The results are in but the work of ensuring students rebuild their confidence has only just begun, writes Liz Bromley

This week, teacher assessments plus adjustments by the qualifications regulator have caused GCSE grade inflation by some 20 per cent between grades 6 to 9, with more than 25 per cent more students receiving grades 7 to 9. Students are delighted (or dismayed) as ever, whilst admissions teams are wondering how to deal with the unanticipated rise in the number of students expecting entry to Year 12, how to make entry criteria fair, reasonable and legally robust, and what social distancing looks like in this new context.

For those who are admitted, enrolling them onto the right A levels, particularly for STEM subjects, is critical. Unexpected admissions achieved through inflated grades will be pyrrhic victories; being given a choice of which grade (teachers or Ofqual) to accept damages not only the credibility of the assessment boards but also the sense of achievement in this time of non-examination. The joy of results day has been reduced to confusion and panic as students question the latest changes; the Pearson about-turn on BTECs at the eleventh hour has not helped.

Young people will be unable to use their GCSE grades as anything more than stepping stones

Academic teams are now having to focus on what in-session support will be needed by students who may have grades on paper but lack the learning and confidence needed. It is imperative that we deliver significantly enhanced, embedded learning opportunities within subject curriculum to enable students, already victim to this devastated academic year, to be successful in two years’ time.

Maybe this will improve teaching practice for future years, but the planning comes late in the day and at a time when the A level results aftermath continues with complaints of malpractice, and FOI and SAR requests flooding schools and colleges. The anger that had been directed towards Government has been deflected onto the sector at exactly the time when all our time and energy is needed to get students into the right place and frame of mind for September.

Building greater flexibility into the system to move students onto the right courses if their first choices don’t work out will be key to retaining and rebooting student confidence in their own ability and in the education system. Some students will have a chance to become the person that their grades describe, but educators will be crucial in realising that opportunity with them.

When the pressure of this moment has abated, questions must be asked about the variable practice across schools and colleges in relation to CAGs, and how this has contributed not only to grade inflation, but also to an unfair pattern of results for schools which were cautious and conservative in their calculations. We must accept that this is the year when young people will be unable to use their GCSE grades as anything more than stepping stones – and we must do better.

Why, when it was clear in July that the Ofqual algorithm for A levels was only 75 per cent accurate, did we get to within hours of results day before really engaging with the options open for fair outcomes?
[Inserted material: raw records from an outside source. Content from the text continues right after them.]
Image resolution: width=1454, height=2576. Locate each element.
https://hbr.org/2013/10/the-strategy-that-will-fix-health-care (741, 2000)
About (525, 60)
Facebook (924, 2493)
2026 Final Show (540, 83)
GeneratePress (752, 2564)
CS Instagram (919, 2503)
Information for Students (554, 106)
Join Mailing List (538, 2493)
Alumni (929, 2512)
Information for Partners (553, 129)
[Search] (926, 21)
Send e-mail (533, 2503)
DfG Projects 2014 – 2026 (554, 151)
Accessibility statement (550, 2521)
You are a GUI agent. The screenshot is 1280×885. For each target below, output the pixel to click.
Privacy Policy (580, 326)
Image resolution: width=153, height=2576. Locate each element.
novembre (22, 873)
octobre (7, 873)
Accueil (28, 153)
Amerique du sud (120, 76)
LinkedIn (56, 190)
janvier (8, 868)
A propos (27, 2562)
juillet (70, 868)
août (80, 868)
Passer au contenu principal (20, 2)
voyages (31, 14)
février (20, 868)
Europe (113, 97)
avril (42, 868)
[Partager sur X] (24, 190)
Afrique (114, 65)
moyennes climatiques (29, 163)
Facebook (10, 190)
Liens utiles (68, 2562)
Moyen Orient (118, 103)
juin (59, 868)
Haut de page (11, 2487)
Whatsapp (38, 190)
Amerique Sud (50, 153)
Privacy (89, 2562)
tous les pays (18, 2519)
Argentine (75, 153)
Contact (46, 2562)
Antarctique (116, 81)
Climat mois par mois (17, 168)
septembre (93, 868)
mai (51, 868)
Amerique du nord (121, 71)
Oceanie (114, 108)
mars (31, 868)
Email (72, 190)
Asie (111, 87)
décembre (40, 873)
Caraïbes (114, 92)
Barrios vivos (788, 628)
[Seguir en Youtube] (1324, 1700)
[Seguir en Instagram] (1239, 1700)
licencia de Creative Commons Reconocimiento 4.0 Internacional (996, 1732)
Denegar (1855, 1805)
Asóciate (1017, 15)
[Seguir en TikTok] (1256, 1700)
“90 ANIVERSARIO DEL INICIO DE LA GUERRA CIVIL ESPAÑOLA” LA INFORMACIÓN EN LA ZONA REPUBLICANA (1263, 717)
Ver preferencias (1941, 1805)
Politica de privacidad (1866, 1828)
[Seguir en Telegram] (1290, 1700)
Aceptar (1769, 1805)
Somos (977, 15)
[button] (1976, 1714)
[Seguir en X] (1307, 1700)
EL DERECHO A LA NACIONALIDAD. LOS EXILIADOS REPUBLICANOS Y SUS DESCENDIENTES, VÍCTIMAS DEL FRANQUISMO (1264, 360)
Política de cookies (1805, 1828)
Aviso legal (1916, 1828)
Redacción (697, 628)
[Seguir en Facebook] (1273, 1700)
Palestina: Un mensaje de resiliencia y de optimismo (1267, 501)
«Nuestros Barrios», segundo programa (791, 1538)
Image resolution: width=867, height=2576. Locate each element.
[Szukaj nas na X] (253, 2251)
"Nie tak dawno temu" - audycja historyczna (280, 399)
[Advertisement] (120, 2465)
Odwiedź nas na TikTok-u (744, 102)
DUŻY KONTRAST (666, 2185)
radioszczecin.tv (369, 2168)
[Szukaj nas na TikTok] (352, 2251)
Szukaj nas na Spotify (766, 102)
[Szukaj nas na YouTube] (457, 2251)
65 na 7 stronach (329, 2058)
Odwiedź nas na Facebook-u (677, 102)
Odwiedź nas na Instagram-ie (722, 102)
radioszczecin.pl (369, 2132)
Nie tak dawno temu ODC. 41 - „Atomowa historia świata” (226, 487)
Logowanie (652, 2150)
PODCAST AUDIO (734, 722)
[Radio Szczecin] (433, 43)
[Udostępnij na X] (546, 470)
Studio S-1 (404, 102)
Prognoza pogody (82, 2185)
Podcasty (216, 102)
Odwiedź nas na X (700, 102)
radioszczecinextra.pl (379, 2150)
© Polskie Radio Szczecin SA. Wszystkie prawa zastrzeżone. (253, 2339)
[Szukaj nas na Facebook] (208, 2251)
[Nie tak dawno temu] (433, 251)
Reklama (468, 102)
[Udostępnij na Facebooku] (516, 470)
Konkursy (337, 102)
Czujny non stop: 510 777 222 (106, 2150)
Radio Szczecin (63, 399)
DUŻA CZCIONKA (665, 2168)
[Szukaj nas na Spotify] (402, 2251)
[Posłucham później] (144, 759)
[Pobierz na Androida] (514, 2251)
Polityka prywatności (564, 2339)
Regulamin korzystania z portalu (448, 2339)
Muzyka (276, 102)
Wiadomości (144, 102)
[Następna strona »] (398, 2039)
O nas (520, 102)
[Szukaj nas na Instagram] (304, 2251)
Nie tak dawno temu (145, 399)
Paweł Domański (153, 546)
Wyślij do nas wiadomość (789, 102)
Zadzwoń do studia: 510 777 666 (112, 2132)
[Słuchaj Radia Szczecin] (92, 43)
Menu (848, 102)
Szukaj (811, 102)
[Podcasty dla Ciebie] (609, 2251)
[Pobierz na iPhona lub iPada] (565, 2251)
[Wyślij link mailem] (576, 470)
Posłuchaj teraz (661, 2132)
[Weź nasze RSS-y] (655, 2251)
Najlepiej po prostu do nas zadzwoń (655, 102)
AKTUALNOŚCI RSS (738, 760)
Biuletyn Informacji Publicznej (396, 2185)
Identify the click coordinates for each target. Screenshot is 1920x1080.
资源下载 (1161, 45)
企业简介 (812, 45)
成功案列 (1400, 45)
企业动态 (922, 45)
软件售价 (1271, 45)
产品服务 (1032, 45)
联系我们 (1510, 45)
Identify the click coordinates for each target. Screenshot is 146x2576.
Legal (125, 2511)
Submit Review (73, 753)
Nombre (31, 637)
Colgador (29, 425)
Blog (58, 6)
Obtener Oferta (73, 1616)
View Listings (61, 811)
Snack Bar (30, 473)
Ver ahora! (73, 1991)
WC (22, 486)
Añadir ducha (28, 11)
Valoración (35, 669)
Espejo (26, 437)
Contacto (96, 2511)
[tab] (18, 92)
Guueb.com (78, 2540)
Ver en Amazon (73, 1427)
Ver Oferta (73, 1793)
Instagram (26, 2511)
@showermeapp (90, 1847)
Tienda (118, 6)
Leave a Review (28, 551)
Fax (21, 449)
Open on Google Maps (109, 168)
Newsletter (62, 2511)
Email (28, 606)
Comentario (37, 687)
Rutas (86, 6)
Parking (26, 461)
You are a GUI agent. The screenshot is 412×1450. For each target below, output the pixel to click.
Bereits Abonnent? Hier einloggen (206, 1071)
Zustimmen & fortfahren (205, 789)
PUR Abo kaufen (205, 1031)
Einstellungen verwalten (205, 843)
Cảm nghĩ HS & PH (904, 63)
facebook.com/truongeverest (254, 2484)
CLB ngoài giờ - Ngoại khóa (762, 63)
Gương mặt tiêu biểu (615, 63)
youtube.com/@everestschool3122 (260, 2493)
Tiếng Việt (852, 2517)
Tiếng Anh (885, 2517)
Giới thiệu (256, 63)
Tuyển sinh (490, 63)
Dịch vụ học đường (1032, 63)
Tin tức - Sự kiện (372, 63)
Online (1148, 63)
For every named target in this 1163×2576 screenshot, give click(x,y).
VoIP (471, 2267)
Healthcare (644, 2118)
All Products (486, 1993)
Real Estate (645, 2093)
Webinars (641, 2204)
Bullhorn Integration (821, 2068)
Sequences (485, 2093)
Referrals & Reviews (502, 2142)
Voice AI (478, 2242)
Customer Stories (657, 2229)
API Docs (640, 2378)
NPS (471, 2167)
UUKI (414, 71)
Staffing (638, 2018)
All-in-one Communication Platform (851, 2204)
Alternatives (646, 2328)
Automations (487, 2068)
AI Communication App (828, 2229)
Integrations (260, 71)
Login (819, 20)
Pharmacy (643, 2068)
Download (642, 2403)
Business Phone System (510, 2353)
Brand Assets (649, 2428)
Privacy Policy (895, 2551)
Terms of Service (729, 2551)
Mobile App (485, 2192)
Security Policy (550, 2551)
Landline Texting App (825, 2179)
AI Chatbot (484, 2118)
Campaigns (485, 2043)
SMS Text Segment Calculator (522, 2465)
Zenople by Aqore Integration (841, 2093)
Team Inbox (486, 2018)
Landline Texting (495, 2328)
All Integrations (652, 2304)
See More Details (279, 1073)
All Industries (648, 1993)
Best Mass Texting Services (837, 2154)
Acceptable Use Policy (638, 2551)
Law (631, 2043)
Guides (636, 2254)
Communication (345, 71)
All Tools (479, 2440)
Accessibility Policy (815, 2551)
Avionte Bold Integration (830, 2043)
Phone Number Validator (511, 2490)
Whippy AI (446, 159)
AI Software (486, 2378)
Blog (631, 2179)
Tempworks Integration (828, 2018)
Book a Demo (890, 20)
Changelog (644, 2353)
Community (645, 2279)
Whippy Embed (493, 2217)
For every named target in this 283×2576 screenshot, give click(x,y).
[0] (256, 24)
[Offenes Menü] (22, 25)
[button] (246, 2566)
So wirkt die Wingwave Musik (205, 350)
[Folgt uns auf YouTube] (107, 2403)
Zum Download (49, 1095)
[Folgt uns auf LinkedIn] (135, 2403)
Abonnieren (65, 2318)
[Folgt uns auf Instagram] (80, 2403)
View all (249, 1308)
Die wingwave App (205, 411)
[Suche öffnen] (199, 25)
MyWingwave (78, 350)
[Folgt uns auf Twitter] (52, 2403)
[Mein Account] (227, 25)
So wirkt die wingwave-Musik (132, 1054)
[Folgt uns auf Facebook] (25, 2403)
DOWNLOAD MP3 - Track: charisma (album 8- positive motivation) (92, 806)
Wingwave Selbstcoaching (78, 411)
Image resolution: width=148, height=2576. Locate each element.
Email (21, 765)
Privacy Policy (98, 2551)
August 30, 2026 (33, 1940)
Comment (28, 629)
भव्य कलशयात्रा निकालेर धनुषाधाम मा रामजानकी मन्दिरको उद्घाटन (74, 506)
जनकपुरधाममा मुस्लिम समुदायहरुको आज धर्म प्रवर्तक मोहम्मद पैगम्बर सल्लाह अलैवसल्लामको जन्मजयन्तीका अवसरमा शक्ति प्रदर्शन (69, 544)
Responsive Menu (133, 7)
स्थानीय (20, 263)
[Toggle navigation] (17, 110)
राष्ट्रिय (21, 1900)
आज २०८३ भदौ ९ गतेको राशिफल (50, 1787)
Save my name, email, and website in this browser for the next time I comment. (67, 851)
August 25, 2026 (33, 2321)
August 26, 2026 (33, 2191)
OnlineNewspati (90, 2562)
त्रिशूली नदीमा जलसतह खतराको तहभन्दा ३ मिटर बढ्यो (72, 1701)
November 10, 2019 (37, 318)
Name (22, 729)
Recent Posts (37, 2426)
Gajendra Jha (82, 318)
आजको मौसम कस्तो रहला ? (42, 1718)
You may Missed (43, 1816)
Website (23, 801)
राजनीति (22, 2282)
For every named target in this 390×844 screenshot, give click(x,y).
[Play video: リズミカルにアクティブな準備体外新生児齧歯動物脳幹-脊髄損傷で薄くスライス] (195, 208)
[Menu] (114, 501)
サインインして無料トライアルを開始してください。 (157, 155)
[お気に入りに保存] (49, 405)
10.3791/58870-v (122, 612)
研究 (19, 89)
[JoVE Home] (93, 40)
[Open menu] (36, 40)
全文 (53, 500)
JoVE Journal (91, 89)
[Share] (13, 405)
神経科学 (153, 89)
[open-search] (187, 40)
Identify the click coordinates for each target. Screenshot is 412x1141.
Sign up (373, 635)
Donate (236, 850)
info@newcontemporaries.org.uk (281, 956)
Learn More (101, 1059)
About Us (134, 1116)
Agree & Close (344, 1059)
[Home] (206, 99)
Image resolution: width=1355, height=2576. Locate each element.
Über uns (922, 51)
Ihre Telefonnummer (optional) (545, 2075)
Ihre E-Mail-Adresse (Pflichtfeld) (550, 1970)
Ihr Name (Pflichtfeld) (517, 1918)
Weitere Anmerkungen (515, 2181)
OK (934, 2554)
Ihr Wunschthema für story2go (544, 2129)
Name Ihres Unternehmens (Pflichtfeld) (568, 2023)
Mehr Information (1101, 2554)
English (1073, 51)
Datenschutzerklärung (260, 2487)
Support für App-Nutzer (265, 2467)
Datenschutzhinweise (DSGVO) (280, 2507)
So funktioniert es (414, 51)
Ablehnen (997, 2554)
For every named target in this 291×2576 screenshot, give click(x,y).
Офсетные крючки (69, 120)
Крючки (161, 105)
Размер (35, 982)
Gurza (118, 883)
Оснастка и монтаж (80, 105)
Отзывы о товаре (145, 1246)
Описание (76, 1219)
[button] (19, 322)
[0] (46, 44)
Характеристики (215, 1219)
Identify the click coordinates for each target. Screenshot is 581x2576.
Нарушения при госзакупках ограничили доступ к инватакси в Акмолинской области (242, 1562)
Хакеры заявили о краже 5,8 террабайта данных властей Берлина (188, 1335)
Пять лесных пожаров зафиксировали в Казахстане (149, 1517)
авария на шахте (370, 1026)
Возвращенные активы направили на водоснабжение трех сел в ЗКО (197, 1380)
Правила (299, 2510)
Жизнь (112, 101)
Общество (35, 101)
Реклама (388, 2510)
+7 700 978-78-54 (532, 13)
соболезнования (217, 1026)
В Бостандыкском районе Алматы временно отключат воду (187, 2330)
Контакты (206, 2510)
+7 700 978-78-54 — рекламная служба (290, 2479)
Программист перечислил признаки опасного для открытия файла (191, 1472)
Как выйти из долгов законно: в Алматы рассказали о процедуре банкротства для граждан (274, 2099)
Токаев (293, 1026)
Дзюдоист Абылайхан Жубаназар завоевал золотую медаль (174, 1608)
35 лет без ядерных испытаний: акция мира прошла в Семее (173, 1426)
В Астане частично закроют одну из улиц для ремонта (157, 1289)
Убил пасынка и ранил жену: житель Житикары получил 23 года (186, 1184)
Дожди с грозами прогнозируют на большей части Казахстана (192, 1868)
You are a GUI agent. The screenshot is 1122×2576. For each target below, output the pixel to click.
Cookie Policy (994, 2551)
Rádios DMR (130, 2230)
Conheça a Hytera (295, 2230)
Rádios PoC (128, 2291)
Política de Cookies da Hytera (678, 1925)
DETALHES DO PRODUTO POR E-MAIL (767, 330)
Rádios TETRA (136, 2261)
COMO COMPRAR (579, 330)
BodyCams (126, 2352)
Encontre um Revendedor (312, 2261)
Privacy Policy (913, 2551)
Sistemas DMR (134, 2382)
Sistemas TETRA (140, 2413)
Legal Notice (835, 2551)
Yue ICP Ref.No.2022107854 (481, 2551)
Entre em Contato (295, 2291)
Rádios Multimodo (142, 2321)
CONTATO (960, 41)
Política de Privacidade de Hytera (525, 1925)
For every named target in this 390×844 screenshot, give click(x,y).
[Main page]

Critical discussion with teachers – at the heart of the brewing issues – didn’t happen, and understanding the consequences of getting this wrong came far too late. The opportunity was missed to use this aberrant year for the whole jigsaw of education to be pieced together more creatively for student outcomes. The inevitable educational chaos requires us to start working right now to ensure next year’s year 13 students don’t suffer a similar experience.

We work in learning organisations. We have mission statements about changing lives, empowering learners, releasing potential. We must learn from the unintended consequences of the pandemic to organise ourselves now to respond better this time next year. Let us remember our core purpose and put our energies into ensuring that young people have the support they will need to get maximum benefit from studies now open to them, and never again create this year’s perfect storm.